• [Task description]: Please copy out the listing's lines verbatim, starting at the line containing "Given: Click the teal" and ending at the line containing "point(26,224)", with both of those lines included.

------------

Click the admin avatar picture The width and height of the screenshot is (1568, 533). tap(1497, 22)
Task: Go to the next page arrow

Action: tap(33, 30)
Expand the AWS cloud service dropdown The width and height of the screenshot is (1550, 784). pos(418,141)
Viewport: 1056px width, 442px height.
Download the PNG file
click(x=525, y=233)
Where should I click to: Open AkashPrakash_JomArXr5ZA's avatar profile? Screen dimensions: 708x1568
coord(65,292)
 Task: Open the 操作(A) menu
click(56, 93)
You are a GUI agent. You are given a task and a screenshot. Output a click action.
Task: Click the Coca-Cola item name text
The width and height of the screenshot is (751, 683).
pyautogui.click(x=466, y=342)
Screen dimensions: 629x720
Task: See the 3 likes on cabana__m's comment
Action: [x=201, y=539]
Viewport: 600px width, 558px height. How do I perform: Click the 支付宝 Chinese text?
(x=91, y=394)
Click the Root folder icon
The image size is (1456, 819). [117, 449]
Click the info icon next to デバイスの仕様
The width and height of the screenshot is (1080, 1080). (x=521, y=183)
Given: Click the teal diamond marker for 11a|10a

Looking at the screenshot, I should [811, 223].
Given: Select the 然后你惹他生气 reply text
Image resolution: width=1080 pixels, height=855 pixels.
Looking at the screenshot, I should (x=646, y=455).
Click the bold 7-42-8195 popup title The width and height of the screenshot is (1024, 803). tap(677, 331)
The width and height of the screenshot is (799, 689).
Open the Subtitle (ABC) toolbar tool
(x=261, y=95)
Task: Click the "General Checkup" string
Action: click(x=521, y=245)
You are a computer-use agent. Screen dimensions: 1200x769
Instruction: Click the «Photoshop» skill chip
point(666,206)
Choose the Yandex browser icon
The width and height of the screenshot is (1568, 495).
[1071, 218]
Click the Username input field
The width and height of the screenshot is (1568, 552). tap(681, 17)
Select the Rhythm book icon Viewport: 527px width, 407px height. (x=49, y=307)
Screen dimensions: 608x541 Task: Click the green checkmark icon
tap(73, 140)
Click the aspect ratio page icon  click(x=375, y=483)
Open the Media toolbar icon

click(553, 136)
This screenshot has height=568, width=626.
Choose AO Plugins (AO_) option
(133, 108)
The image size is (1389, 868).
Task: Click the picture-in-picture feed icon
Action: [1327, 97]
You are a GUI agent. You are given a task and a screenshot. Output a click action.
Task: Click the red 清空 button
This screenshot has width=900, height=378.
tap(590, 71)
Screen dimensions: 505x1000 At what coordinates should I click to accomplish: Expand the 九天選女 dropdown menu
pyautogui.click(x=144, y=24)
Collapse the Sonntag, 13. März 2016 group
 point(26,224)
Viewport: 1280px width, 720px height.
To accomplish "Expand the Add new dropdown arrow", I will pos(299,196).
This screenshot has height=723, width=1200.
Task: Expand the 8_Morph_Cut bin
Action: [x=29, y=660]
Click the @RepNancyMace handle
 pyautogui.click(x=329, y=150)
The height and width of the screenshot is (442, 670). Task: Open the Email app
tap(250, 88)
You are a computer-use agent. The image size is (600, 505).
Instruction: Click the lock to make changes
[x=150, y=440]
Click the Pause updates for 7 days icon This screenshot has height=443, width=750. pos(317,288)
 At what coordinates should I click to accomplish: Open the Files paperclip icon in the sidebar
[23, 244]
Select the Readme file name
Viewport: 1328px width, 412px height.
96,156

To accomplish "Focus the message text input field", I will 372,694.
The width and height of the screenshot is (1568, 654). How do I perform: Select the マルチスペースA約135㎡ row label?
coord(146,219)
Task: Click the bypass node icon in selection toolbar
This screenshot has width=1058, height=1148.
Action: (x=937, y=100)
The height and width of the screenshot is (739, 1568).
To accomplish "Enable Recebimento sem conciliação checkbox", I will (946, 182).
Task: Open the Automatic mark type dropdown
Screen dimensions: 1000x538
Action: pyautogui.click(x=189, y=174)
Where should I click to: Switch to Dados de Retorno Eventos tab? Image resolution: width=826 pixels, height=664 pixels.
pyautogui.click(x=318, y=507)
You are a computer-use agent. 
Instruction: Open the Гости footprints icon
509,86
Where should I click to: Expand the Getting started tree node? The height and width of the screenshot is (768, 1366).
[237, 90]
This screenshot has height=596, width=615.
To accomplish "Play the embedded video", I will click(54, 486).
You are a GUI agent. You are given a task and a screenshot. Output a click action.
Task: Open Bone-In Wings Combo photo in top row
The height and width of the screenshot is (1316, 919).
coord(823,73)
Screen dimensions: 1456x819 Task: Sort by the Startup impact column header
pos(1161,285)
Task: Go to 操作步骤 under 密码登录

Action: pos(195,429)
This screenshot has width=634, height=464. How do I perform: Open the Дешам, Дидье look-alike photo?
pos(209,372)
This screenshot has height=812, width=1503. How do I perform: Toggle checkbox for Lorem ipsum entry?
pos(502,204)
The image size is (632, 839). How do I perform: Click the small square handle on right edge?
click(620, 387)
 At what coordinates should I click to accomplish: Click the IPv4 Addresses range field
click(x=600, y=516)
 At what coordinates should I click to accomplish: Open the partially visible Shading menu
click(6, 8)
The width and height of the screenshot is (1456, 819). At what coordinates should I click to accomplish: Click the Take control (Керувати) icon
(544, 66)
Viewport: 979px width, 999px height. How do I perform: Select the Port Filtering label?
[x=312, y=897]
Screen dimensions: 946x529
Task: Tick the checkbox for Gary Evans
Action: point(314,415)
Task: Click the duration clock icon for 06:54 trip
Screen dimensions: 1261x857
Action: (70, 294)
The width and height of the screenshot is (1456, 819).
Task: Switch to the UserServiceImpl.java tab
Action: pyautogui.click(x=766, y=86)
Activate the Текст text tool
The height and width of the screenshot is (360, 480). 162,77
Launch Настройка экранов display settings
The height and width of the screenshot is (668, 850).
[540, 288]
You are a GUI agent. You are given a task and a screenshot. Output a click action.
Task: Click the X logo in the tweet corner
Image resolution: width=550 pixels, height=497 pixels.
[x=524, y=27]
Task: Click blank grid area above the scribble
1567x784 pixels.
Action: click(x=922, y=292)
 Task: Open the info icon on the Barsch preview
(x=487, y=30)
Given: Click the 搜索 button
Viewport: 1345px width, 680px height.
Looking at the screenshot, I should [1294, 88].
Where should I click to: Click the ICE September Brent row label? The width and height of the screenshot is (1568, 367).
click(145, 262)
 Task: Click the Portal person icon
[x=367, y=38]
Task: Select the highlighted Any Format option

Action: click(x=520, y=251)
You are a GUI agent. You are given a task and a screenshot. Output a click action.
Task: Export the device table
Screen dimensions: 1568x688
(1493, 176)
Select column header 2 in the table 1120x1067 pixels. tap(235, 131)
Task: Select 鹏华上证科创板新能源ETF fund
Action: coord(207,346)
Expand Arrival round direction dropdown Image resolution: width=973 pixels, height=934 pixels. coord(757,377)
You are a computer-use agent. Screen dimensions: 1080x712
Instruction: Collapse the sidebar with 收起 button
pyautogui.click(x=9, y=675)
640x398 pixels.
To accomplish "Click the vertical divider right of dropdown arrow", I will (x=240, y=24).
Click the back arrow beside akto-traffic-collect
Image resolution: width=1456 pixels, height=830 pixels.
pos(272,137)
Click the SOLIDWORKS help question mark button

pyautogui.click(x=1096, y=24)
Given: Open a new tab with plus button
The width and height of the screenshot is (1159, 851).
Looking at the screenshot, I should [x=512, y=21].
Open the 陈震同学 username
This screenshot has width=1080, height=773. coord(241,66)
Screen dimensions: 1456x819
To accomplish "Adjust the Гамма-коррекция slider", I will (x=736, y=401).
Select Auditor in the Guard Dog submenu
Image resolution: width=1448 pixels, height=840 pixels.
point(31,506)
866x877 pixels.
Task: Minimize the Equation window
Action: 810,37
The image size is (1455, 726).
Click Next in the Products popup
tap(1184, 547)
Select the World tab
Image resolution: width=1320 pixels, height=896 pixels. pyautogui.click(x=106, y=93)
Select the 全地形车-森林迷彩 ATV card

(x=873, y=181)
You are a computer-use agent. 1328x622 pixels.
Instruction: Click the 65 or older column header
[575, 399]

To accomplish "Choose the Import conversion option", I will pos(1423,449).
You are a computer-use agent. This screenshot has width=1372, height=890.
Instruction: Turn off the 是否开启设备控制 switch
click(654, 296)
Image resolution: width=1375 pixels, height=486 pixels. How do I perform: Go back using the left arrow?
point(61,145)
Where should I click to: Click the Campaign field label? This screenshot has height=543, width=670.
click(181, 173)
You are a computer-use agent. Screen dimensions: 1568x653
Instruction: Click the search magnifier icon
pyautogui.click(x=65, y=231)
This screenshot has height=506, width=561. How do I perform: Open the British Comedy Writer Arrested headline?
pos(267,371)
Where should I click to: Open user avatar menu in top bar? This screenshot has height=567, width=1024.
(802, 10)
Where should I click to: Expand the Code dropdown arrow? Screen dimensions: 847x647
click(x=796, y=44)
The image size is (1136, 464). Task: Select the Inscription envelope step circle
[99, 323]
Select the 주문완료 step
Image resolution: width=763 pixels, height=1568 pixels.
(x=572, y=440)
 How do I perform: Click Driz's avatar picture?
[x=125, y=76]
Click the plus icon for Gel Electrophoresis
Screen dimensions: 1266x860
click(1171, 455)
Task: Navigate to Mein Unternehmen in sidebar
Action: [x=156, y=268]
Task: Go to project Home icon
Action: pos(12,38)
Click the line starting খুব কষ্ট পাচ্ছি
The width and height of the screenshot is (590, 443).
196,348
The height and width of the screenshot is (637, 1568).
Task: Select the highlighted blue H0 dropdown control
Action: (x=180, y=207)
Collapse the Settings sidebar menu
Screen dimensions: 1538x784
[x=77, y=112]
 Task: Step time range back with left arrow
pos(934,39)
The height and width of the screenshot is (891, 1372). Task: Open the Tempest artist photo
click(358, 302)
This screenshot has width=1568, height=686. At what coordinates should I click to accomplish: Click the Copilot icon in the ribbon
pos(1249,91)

------------

• [Written solution]:
Given: Click the teal diamond marker for 11a|10a

Looking at the screenshot, I should [811, 223].
Given: Select the 然后你惹他生气 reply text
Image resolution: width=1080 pixels, height=855 pixels.
Looking at the screenshot, I should (x=646, y=455).
Click the bold 7-42-8195 popup title The width and height of the screenshot is (1024, 803). tap(677, 331)
The width and height of the screenshot is (799, 689).
Open the Subtitle (ABC) toolbar tool
(x=261, y=95)
Task: Click the "General Checkup" string
Action: click(x=521, y=245)
You are a computer-use agent. Screen dimensions: 1200x769
Instruction: Click the «Photoshop» skill chip
point(666,206)
Choose the Yandex browser icon
The width and height of the screenshot is (1568, 495).
[1071, 218]
Click the Username input field
The width and height of the screenshot is (1568, 552). tap(681, 17)
Select the Rhythm book icon Viewport: 527px width, 407px height. (x=49, y=307)
Screen dimensions: 608x541 Task: Click the green checkmark icon
tap(73, 140)
Click the aspect ratio page icon  click(x=375, y=483)
Open the Media toolbar icon

click(553, 136)
This screenshot has height=568, width=626.
Choose AO Plugins (AO_) option
(133, 108)
The image size is (1389, 868).
Task: Click the picture-in-picture feed icon
Action: [1327, 97]
You are a GUI agent. You are given a task and a screenshot. Output a click action.
Task: Click the red 清空 button
This screenshot has width=900, height=378.
tap(590, 71)
Screen dimensions: 505x1000 At what coordinates should I click to accomplish: Expand the 九天選女 dropdown menu
pyautogui.click(x=144, y=24)
Collapse the Sonntag, 13. März 2016 group
 point(26,224)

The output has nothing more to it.